Not since Confederation has a nation-building project determined so much of Canada’s future, divided Canadians and equaled the endeavor of CP Rail, than Alberta pipelines. Several projects have been proposed but nothing perhaps more politically contentious than the Keystone XL, which would run pipelines from Alberta to parts of central United States. While Northern Gateway would transport bitumen from Bruderheim, Alberta to Kitimat, British Columbia and then ship it to Asian markets.
Canadians must decide whether it would be better off becoming gas station of the world or global leaders combating climate change. Petroleum is a dangerous market and there are potential socio-economic and environmental risks facing Canadians. Outside factors are influencing whether Canada takes on those risks.
Despite some financialists, think-tanks and environmental expert warnings, PM Stephen Harper has vowed continuing support for Canada’s future in crude oil. Consequently, Conservatives have enforced gag orders on climate change scientists from speaking to the media and further removed environmental protections through Bill C-45, opposed by Idle No More.
Harper would ensure risks of environmental catastrophes from pipeline projects including clear-cut forests, depleted wildlife and risks of oil spillage into nearby bodies of water, poisoning communities. Even the most optimistic pipeline job projections, according to Cornell University, appear to be pipedreams. 85 to 90% of the people hired to do the work would be non-local and predominately temporary workers.
Oil venture in Canada is also up against time and technology. There is the impending deadline of Congress facing President Barrack Obama on whether to approve Keystone. If Obama rejects the deal, Canada would scrap Endbridge. There is also the rapid pace of American petroleum technology innovations.
Obama will likely announce a national synthetic oil technology policy. Synthetic oil is a greener, cheaper technology which could be harnessed in the United States. Its production utilizes a combination of non-food crops, natural gas and coal. The result of which is a much more sleeker and finer product.
Princeton University concluded it could reduce greenhouse gas emissions by 50% if non-food crops are used to produce that fuel. A national program would require further assessments and thereby extend Keystone’s deadline further down the road, effectively putting Alberta’s already uncertain future in the cruder, harsher tar sand oil in the stone ages with the dinosaurs.
This is the likely reason why Obama neglected to mention Keystone in his State of the Union address. Instead, the president emphasized cutting climate change, harkening back to his 2008 campaign promise to achieve American energy independence within ten years. All signs appear to point in this direction with John Kerry’s appointment to Secretary of State, Kerry being the most outspoken Democrat on tackling climate change.
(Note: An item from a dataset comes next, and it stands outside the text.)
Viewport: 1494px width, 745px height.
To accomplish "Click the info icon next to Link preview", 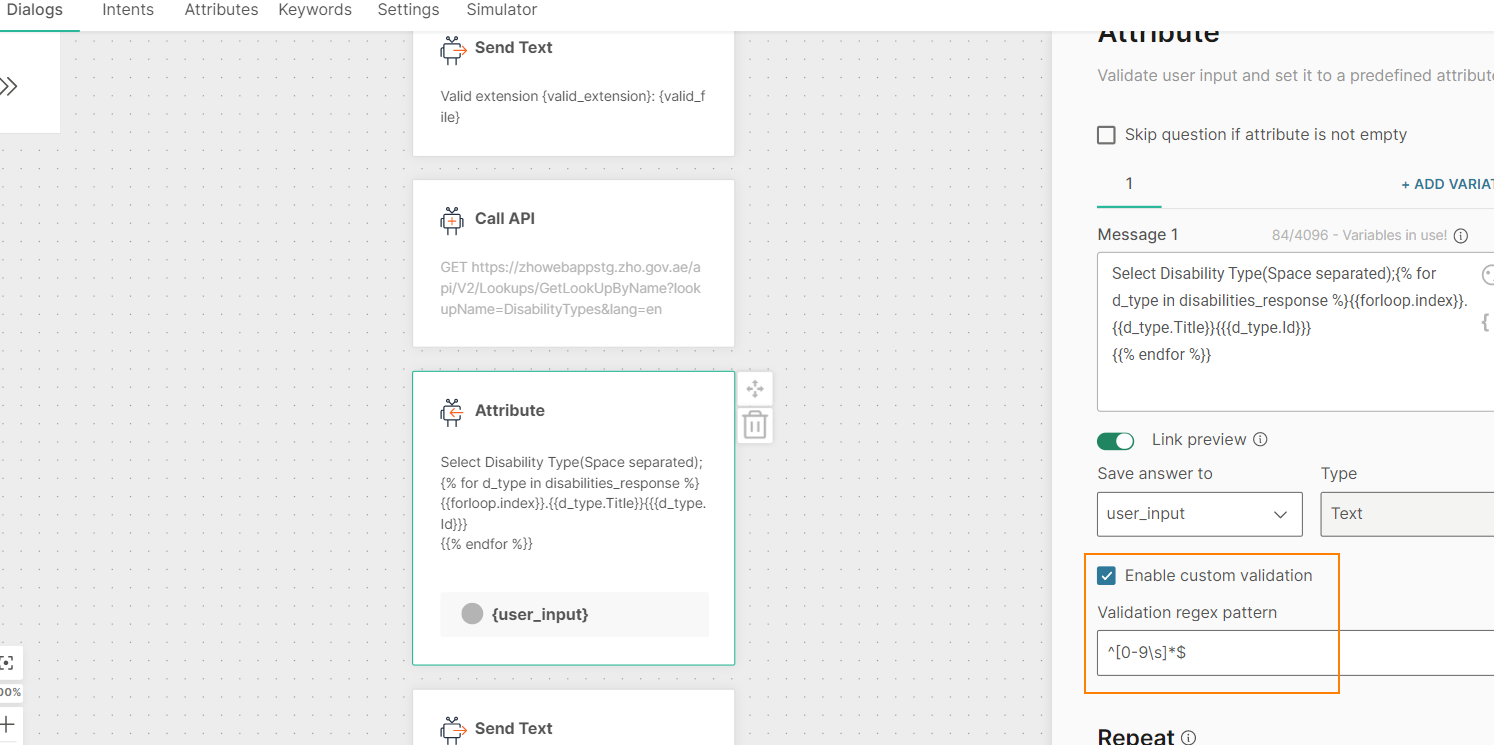I will pos(1260,440).
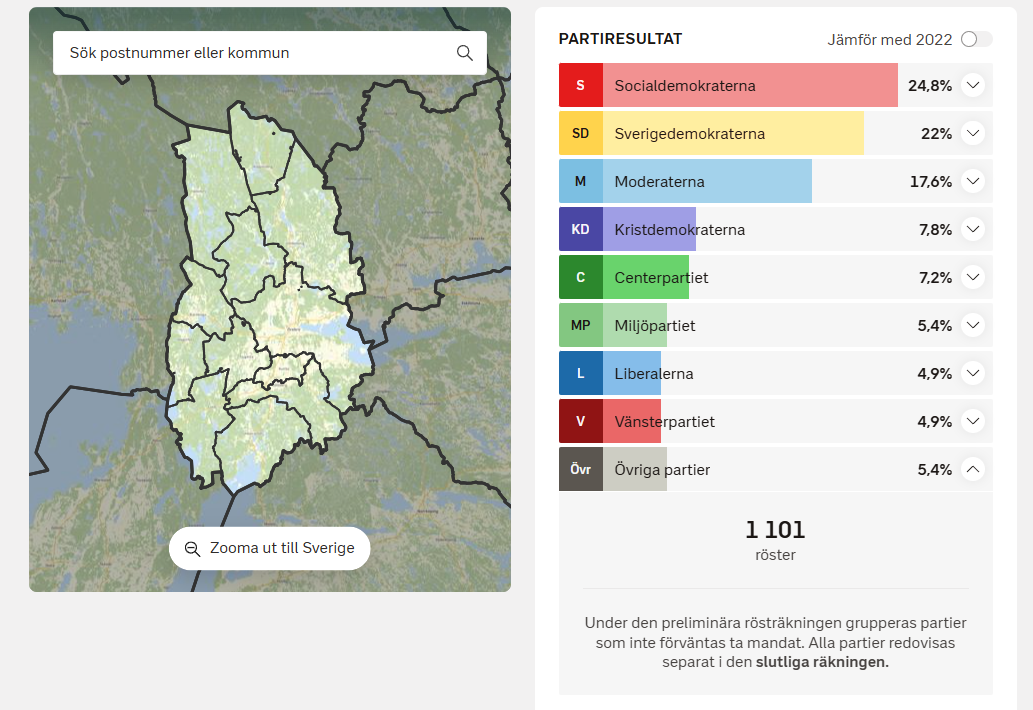Click the blue M party badge

click(x=580, y=181)

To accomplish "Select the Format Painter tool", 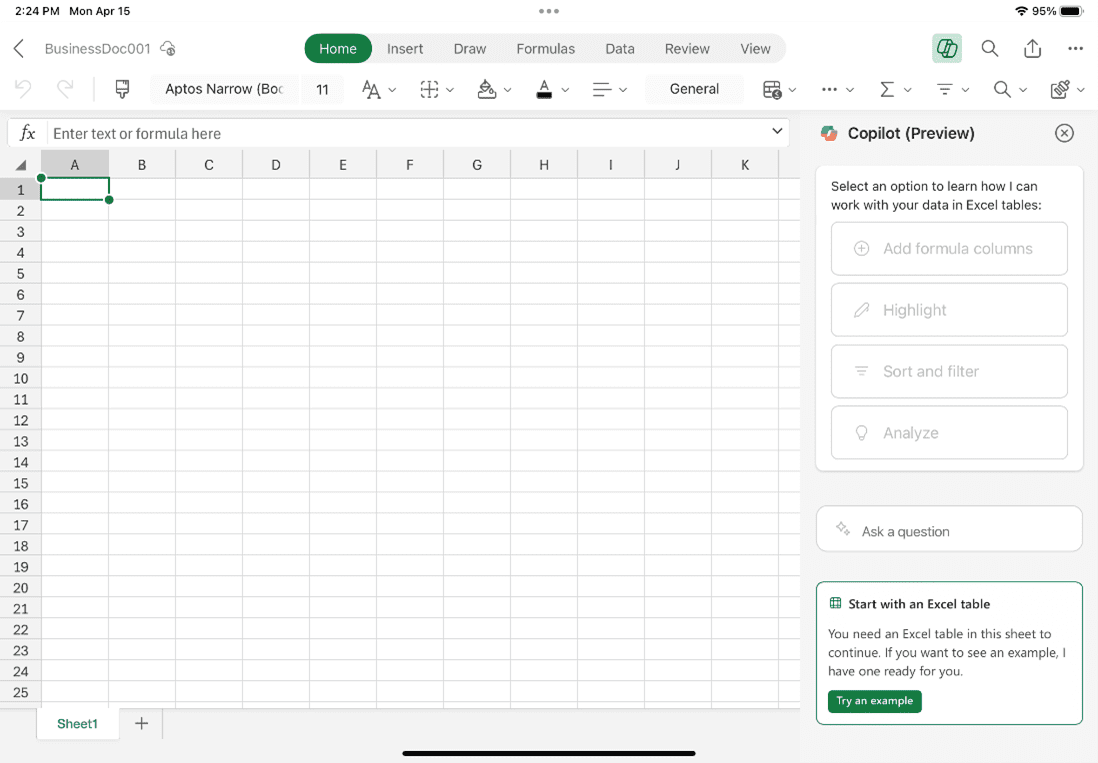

Should American backing fall through, Alberta should not rely on its Chinese state-owned oil partner, China National Offshore Oil Corporation (CNOOC), to be its safety net. A Chinese ambassador to Canada has revealed that Beijing would not wait on Canada if Alberta-BC issues are not resolved in a timely manner.
Alberta oil is only lucrative to Chinese investors so long as it will have pipeline clients. Alberta currently trades at a $40 discount per barrel of oil to the US. Since there are no pipelines to cancel out high transport costs to distant clients this is done to maintain interest. This means negative dividend returns for Alberta.
Currently, Premier Alison Redford’s government is bleeding $6 billion. China is only willing to cover the cost of cargo shipments to keep Alberta oil afloat until Canada could find other larger markets to invest in pipelines. BC’s blockade of Alberta’s Gateway deal would deny access to Asian markets. A ThreeHundredEight poll suggests a BC NDP victory this May with leader Adrian Dix promising to kill Northern Gateway. Northern Gateway is expected to be complete by 2017 or 2019.
Although Canada may be a politically stable source of oil, China could secure its oil supply by other means. China could diversify its clients while further weaning itself off of dirty oil towards sustainable energies. Unlike Washington, Beijing is not beholden to whomever it does business with. This ensures China’s access to petroleum could come from multiple markets.
Bottom line, Canadians could see themselves sitting on surplus black gold sold at red dot prices. In the end, Canada could be left holding the bag. Not quite the Dutch Disease prophesy, but still a crude awakening for Canadians.